Steinberg hopes the Legislature will pass the bill by September so it can go into effect next year, his spokesman Rhys Williams said.

In the meantime, trying to get insurance companies to pick up the tab for medical expenses once the out-of-pocket maximum has been met is often a long and arduous process, Fessel said. She and many of the families her organization works with have routinely found they must call companies multiple times to get claims corrected.

The problem appears to happen with all health insurance providers, Fessel said, but some make the correction process more difficult by requiring customers to submit receipts as proof they’ve met their out-of-pocket expenses.

The result is additional stress — not to mention financial strain — on families already struggling to cope with challenging health conditions, she said.

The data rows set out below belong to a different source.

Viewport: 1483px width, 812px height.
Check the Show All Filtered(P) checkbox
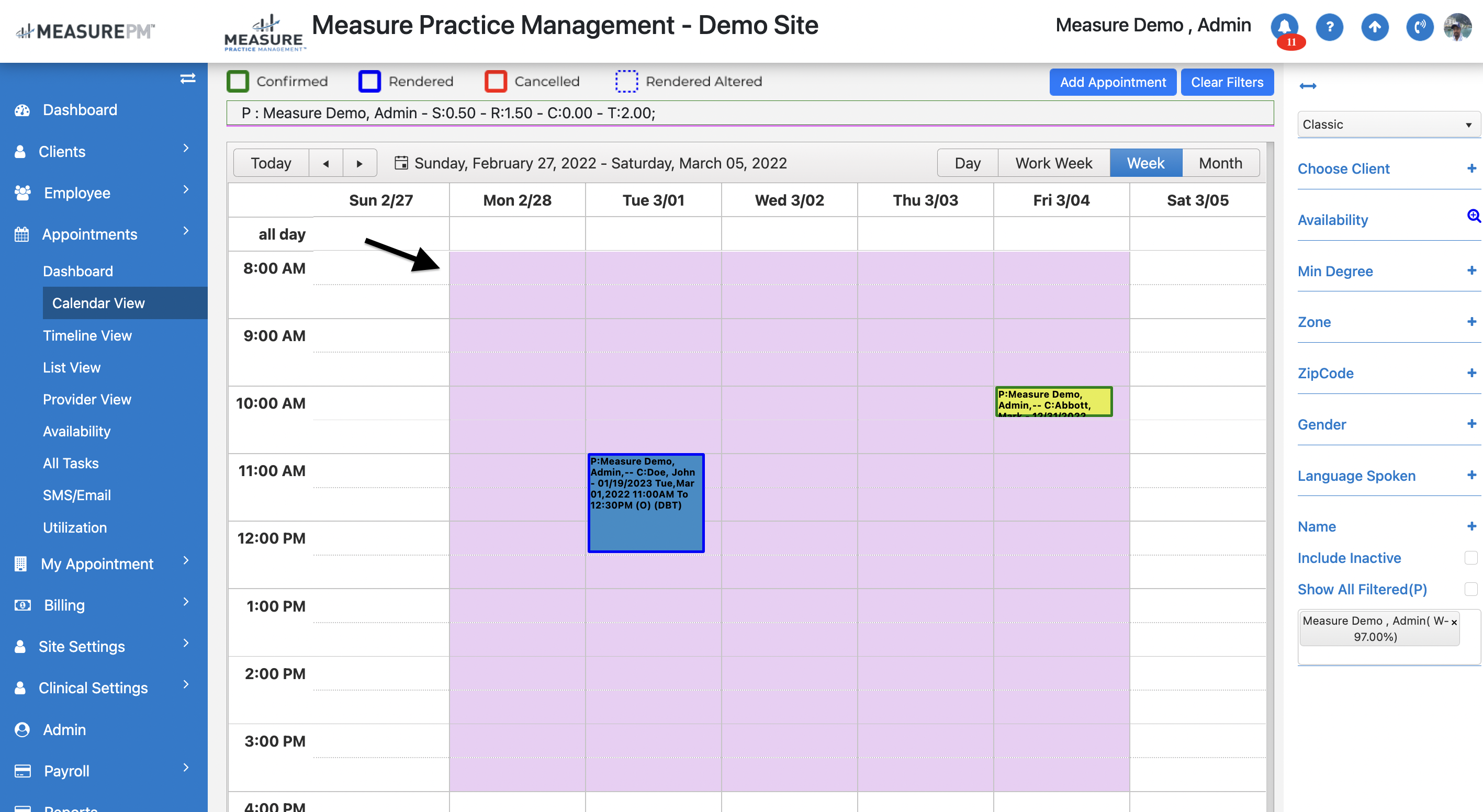(x=1470, y=589)
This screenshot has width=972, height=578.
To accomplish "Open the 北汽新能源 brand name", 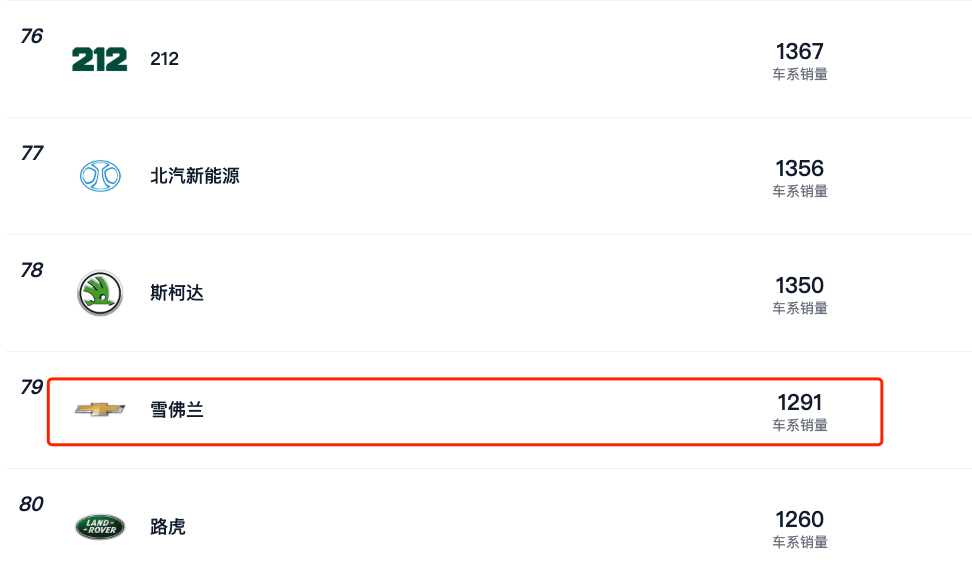I will pos(195,176).
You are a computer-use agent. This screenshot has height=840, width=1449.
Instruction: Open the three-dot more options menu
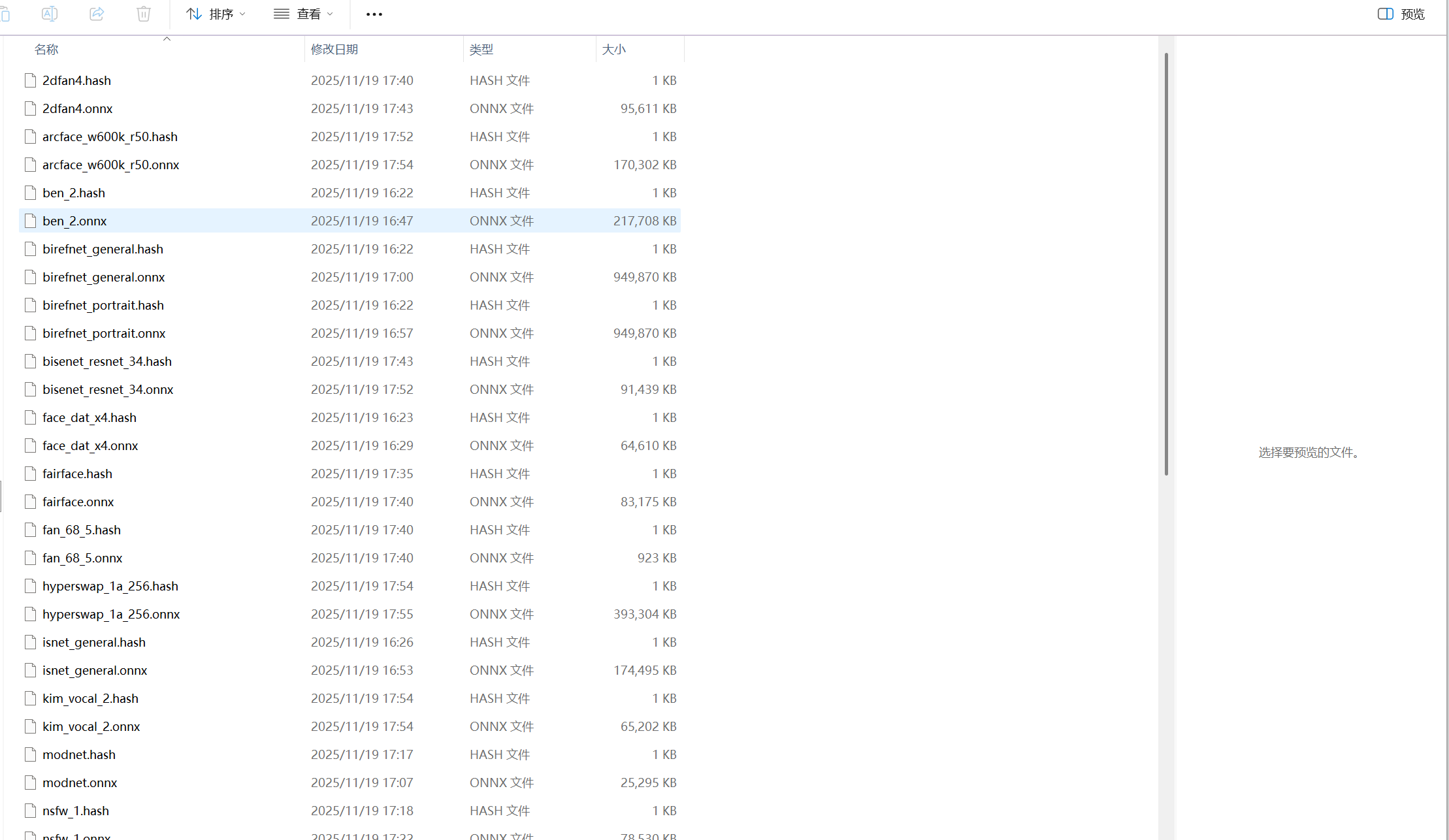tap(374, 14)
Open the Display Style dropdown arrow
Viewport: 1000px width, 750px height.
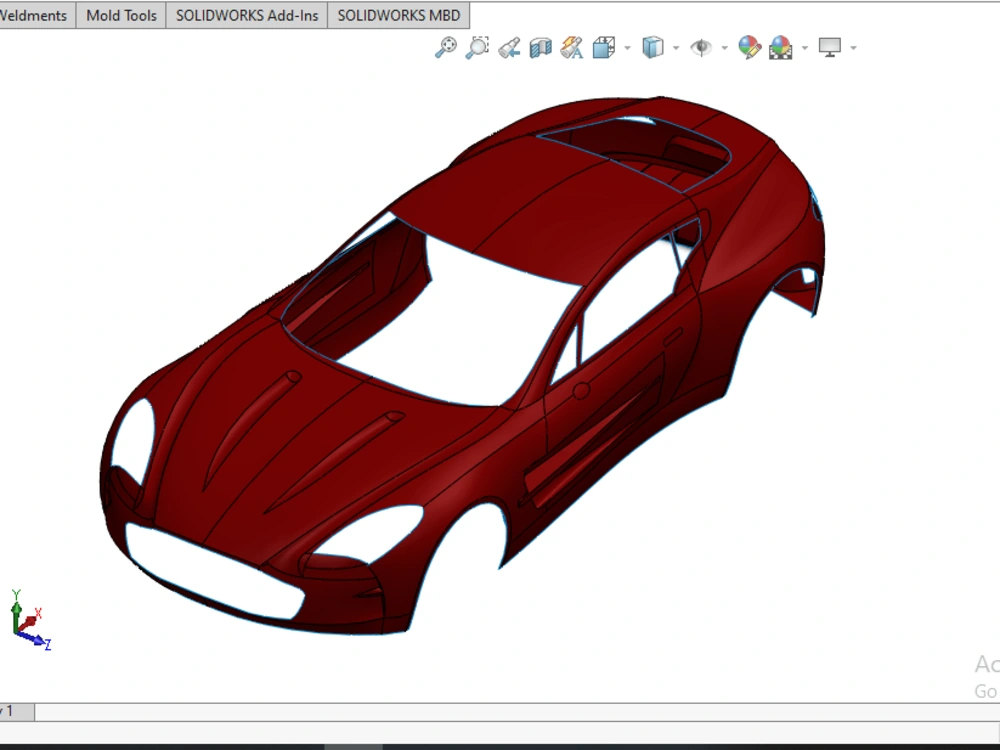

The families “have to basically be on top of it in order to get money reimbursed,” Fessel said. “The onus is on them to take responsibility for it, and these are families that are dealing with children that are very, very difficult to work with and so a lot of their energy is going into making sure their children get the treatments that they need, so they can’t be keeping up on all the payments.”

Ashley Greco of Pleasanton can relate to that. Greco’s four-year-old son has autism, which requires him to undergo 35 to 40 hours of therapy each week.

Last year, her family reached its out-of-pocket maximum of $6,000 under their plan with Blue Shield of California, she said. But the family kept receiving incorrect bills — sometimes for thousands of dollars — from the company and a behavioral-health administrator it contracts with, Greco said.

It was only after months of phone calls to the company and administrator, and the intervention of a human resources specialist from her husband’s employer that Greco said she was able to get the issue partially resolved.

“Dealing with making sure that my child has everything that he needs on top of dealing with the insurance companies that are not properly following our plan was just extremely stressful,” she said.

Blue Shield of California did not reply to requests for comment before this article’s deadline.

A spokesman for Anthem said the company could not speak specifically about Carey’s case for confidentiality reasons and referred general inquiries on the issue to the California Association of Health Plans, an advocacy group for the private health insurance industry.

Kaiser Permanente, the largest provider of private health insurance in the state, replied to requests for comment with a statement saying members can track expenses that count toward their out-of-pocket maximums themselves through an array of customer service options.

Nicole Evans, a spokeswoman for the California Association of Health Plans, said she was not aware of any widespread problem related to health companies not tracking out-of-pocket maximums. She said it’s possible that sometimes insurers don’t have up-to-date information on how much members have paid in co-pays toward their out-of-pocket maximums because the companies are still waiting to receive that data from a provider.

“Hopefully (the policyholders are) working with the plans and contacting them because that’s something I think the plan would want to make sure they’re addressing on behalf of their membership,” Evans said.